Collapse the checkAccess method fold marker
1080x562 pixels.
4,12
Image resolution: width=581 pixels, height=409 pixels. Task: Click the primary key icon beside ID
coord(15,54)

== EXERCISE AIM ==
Copy out each of the rows above word for word, keeping their order.

== SOLUTION FOR THIS EXERCISE ==
Collapse the checkAccess method fold marker
1080x562 pixels.
4,12
Image resolution: width=581 pixels, height=409 pixels. Task: Click the primary key icon beside ID
coord(15,54)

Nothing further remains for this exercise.